Δευτέρα 8 Μαΐου 2017

IMMUNOTHERAPY OF SARCOMAS

Differences in the immunologic profiles of soft tissue sarcoma subtypes could have implications for treatment with immune checkpoint inhibitors, researchers report.
"It has always been a problem that there are so many different subtypes for sarcoma,” Dr. Seth M. Pollack from Fred Hutchinson Cancer Research Center, Seattle, Washington told Reuters Health. “Investigators have always wanted to group these patients together.”
“I think there may have been an initial hope that immunotherapy would be unifying and that all patients could be treated the same way with these new treatments,” he said. “This study demonstrates that these are very different diseases from the immunologic perspective that need different approaches with respect to therapy.”
Soft tissue sarcomas (STS) include “simple” tumors - synovial sarcoma (SS) and myxoid/round cell liposarcoma (MRCL) - which often express NY-ESO-1, as well as genetically “complex” tumors - undifferentiated pleomorphic sarcoma (UPS), leiomyosarcoma (LMS), and well-differentiated/dedifferentiated liposarcomas (WD/DD) - which might be inhibited at checkpoints such as programmed cell death protein (PD-1).
Dr. Pollack and colleagues sought to identify key biologic patterns related to the immune response that could potentially serve as a biological rationale for future sarcoma immunotherapy trials and to identify patterns that might be relevant to other solid tumors.
UPS and leiomyosarcoma expressed higher levels of genes related to antigen presentation and T-cell infiltration, according to the May 2nd Cancer online report.
UPS had the highest T-cell infiltration, whereas SS had the lowest, and UPS were more oligoclonal compared with SS and liposarcoma.
For all sarcomas, T-cell infiltration and clonality correlated highly with PD-1 and programmed cell death ligand (PD-L1) expression, which was higher in UPS than in other STS.
“I think it was most surprising how different the sarcomas were from each other with respect to their immune response,” Dr. Pollack said. “Undifferentiated pleomorphic sarcomas are very, very inflammatory tumors, whereas the synovial sarcomas and myxoid/round cell liposarcomas were very ‘quiet’ immunologically."

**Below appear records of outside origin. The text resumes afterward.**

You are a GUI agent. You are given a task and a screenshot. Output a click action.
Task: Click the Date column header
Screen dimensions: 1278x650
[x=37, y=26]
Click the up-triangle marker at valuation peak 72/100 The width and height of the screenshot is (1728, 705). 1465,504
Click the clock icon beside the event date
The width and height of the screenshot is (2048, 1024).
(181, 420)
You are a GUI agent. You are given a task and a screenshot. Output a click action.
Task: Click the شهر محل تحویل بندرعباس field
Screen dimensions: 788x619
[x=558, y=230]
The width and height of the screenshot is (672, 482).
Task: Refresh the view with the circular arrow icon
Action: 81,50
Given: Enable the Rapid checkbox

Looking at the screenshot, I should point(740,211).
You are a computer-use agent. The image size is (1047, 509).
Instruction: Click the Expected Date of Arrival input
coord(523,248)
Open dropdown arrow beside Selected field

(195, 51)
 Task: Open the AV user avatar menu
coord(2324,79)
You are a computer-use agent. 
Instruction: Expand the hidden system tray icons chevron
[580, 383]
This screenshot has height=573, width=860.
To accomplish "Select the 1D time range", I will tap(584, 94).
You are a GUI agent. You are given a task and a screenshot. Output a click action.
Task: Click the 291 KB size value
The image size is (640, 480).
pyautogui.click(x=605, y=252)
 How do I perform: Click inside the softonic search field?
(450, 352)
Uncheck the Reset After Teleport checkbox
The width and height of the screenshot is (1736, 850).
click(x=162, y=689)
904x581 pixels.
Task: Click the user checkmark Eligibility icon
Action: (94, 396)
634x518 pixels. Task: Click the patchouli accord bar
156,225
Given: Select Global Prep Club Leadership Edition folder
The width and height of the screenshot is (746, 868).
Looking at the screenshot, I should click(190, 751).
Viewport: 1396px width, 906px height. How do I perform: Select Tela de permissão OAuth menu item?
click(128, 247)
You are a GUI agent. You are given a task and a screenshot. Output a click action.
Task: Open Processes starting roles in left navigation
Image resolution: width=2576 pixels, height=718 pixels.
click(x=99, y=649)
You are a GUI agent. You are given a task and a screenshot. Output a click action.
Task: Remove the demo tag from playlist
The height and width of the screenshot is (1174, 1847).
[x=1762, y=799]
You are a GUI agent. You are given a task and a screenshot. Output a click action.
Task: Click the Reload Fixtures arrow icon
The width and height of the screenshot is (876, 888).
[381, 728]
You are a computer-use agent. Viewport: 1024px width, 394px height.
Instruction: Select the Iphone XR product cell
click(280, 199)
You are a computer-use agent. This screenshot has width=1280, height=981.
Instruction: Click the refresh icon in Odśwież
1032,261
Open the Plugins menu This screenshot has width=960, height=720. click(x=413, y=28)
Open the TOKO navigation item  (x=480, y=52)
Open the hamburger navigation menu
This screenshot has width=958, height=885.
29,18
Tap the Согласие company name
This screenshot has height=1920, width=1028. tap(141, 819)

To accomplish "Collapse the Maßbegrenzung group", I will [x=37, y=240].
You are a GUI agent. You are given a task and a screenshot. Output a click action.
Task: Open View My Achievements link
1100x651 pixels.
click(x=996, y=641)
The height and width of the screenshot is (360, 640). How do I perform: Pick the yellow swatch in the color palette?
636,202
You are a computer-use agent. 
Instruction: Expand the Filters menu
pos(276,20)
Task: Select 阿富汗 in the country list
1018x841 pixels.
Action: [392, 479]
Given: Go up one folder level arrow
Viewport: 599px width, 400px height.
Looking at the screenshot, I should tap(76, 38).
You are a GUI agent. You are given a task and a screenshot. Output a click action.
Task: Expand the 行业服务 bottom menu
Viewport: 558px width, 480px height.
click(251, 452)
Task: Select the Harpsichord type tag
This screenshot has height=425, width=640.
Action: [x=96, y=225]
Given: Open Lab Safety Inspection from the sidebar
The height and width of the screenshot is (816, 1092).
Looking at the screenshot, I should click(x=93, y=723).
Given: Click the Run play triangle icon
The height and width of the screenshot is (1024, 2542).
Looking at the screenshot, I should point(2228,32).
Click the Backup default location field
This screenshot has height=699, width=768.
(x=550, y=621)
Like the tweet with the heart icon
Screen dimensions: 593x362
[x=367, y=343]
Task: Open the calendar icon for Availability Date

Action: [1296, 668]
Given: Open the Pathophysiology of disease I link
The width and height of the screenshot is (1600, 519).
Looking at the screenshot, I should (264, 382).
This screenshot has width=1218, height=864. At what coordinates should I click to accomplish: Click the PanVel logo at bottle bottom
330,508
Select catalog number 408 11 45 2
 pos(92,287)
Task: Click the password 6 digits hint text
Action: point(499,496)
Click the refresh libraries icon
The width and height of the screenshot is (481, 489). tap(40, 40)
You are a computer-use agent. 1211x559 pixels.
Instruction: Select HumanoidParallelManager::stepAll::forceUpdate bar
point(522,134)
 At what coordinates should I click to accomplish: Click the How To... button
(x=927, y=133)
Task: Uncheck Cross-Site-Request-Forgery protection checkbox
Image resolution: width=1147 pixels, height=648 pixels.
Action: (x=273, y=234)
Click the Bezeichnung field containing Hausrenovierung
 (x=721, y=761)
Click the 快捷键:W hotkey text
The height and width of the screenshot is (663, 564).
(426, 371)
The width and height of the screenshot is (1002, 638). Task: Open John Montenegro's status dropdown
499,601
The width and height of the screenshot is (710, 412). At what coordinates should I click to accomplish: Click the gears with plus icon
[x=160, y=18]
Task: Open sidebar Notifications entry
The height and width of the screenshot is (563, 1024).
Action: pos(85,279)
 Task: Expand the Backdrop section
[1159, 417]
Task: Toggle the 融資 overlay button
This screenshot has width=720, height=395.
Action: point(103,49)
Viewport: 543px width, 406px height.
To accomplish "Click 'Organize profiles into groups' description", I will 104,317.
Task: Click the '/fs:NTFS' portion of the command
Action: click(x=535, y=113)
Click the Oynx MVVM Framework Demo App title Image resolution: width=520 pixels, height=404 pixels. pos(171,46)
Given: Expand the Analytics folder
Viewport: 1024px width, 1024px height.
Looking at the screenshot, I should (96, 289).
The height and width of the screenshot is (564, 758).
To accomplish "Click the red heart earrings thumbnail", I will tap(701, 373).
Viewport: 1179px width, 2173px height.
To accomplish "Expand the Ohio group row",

“It was also surprising that leiomyosarcoma was such an inflammatory tumor,” he said. “Some of the early data treating leiomyosarcoma patients with checkpoint inhibitors has been disappointing. This data suggests that there probably are combinations using checkpoint inhibitors that will be effective for those patients.”
“I think this data, in combination with the small amount of data we've seen from SARC24, suggest that PD-1 inhibitors should be developed further for undifferentiated pleomorphic sarcoma,” Dr. Pollack concluded. “Synovial sarcoma and myxoid liposarcoma were immunologically quiet and may not benefit from single agent PD-1 inhibitors. For those patients, it makes sense to consider trials targeting NY-ESO-1.”